The project was conceived to address the challenges faced by visually impaired individuals in accessing printed text. The Transcriber device bridges the gap by enabling real-time conversion of printed material into Braille, using advanced image processing and embedded systems.


Motivation

The inspiration for this project emerged from a survey conducted at the School for the Blind, Navanagar, Hubballi. The survey revealed the scarcity of Braille-based resources and the dependency on human translators for visually impaired individuals to access knowledge. This highlighted the need for an affordable, standalone device to enhance their learning and communication capabilities.


Key Features

  1. Real-Time Text-to-Braille Conversion: Converts captured images into Braille script.
  2. Standalone Functionality: Operates independently without requiring external devices.
  3. User-Friendly Interface: Simple and intuitive operation for visually impaired users.
  4. Cost-Effective Solution: Designed with affordability in mind, using off-the-shelf components.

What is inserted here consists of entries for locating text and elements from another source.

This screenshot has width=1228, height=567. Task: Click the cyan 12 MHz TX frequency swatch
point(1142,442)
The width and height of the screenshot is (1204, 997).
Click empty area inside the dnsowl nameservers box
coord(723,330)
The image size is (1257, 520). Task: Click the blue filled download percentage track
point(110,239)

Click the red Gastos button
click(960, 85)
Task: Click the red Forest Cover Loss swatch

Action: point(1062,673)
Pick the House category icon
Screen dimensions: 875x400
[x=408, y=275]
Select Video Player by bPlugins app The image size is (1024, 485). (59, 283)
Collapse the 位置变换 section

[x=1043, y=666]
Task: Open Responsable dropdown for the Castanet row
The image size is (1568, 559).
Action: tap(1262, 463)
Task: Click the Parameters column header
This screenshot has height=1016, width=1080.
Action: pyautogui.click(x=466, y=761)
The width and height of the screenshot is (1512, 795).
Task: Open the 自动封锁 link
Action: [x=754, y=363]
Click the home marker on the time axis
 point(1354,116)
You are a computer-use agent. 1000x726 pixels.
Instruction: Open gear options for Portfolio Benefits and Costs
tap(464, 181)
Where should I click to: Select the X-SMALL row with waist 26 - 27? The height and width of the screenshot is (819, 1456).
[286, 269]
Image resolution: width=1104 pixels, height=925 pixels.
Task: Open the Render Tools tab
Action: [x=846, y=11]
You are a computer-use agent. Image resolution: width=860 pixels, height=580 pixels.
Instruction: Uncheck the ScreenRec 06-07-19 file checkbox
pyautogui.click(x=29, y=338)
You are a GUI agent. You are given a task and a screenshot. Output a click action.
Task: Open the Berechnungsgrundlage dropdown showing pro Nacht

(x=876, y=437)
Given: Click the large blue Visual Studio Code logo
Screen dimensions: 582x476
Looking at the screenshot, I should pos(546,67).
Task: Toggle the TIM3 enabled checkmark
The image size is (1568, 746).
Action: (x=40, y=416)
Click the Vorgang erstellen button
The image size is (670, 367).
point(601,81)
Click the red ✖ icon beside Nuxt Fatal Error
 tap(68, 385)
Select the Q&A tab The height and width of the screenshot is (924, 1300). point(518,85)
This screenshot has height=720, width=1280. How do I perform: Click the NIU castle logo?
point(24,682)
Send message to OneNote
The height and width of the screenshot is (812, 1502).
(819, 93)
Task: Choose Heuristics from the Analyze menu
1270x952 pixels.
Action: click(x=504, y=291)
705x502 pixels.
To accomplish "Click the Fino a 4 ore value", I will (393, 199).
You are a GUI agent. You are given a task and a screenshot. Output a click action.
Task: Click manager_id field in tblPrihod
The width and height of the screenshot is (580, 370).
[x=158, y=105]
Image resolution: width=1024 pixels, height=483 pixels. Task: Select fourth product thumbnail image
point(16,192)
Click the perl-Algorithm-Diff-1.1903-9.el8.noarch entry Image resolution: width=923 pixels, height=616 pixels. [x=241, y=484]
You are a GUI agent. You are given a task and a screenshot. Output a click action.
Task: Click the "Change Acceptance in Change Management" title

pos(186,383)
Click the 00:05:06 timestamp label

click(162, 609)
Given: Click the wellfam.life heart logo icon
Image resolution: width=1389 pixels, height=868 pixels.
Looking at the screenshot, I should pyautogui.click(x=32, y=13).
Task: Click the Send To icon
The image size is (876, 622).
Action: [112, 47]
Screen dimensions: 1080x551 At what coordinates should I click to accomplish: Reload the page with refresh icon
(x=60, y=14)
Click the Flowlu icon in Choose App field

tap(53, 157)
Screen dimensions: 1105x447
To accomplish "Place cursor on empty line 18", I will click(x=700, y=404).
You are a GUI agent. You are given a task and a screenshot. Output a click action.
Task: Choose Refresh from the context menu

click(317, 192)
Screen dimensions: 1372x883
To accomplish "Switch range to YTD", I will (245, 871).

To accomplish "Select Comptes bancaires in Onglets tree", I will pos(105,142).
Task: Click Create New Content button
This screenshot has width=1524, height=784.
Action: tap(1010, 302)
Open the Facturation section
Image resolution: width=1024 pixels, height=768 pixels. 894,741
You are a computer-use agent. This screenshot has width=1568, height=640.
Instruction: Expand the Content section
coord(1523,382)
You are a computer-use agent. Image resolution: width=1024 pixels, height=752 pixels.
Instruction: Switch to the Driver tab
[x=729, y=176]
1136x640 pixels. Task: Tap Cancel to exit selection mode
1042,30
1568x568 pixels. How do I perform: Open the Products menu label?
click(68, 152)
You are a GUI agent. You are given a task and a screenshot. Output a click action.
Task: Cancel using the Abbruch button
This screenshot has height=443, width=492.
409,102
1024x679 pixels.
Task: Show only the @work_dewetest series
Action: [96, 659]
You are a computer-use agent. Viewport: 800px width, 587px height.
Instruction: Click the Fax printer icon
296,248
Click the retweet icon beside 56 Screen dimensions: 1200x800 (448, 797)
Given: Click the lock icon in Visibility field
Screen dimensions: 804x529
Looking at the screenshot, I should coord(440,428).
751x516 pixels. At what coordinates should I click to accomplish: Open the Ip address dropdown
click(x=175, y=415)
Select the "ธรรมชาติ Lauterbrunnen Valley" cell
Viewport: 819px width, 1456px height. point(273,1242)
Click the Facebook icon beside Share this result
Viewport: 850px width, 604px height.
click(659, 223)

System Design and Methodology

Functional Block Diagram:

The system consists of the following major components:

  • Camera Module: Captures the image of the printed text.
  • Optical Character Recognition (OCR): Processes the captured image to extract text.
  • Microcontroller: Converts ASCII characters into Braille script.
  • Braille Display: Outputs the converted Braille script in real-time.

Hardware Components:

  1. Raspberry Pi: Central processing unit for image processing and Braille conversion.
  2. MAGPI Camera Module: High-resolution camera for image capture.
  3. Tesseract OCR Engine: Used for extracting text from images.
  4. Braille Display Unit: Converts text into raised Braille characters using actuators.
  5. Power Supply: 5.1V @ 2.5A for Raspberry Pi and connected peripherals.

Software Workflow:

  1. Capture an image using the camera module.
  2. Process the image with Tesseract OCR to extract text.
  3. Convert extracted text into ASCII format.
  4. Map ASCII characters to corresponding Braille patterns.
  5. Display the Braille patterns on the Braille display unit.

Technical Details

Key Algorithms:

  • OCR Preprocessing: Used to clean up images and optimise text recognition.
  • ASCII-to-Braille Mapping: Efficient conversion algorithm for real-time performance.
  • Modular Programming: Ensured code maintainability and optimisation.

Optimisation Techniques:

  • Reduced loop redundancies and utilised library functions for better memory management.
  • Eliminated dead code and optimised algorithm performance.
  • Improved execution speed, reducing runtime by approximately 3.5%.

Results and Outcomes

  1. Successfully captured images were processed and converted to Braille script in real-time.
  2. Achieved high accuracy in text-to-Braille conversion with minimal errors.
  3. Developed a user-friendly interface for standalone operation.
  4. The project met its goals of affordability and accessibility, with an estimated device cost of ₹6000.

Learning Outcomes

  1. Technical Expertise:

    • Gained hands-on experience with Raspberry Pi, OCR engines, and hardware interfacing.
    • Enhanced skills in algorithm design, optimisation, and modular programming.
  2. Problem-Solving:

    • Addressed challenges in text recognition under varying lighting conditions.
    • Improved Braille conversion accuracy through iterative testing and optimisation.
  3. Impact:

    • Contributed a potential solution to improve literacy and communication for the visually impaired.
    • Highlighted the importance of affordable assistive technologies.

Future Scope

  1. Handwriting Recognition: Enhance the system to recognise handwritten text.
  2. Multi-Language Support: Extend OCR capabilities to include multiple languages.
  3. Portable Design: Miniaturise the device for greater portability.
  4. Integration with Smart Devices: Enable wireless connectivity for enhanced functionality.

Author: Yashas Javali


Statement of Contribution: This project was an effort to design and develop an assistive technology device that has the potential to significantly impact the lives of visually impaired individuals.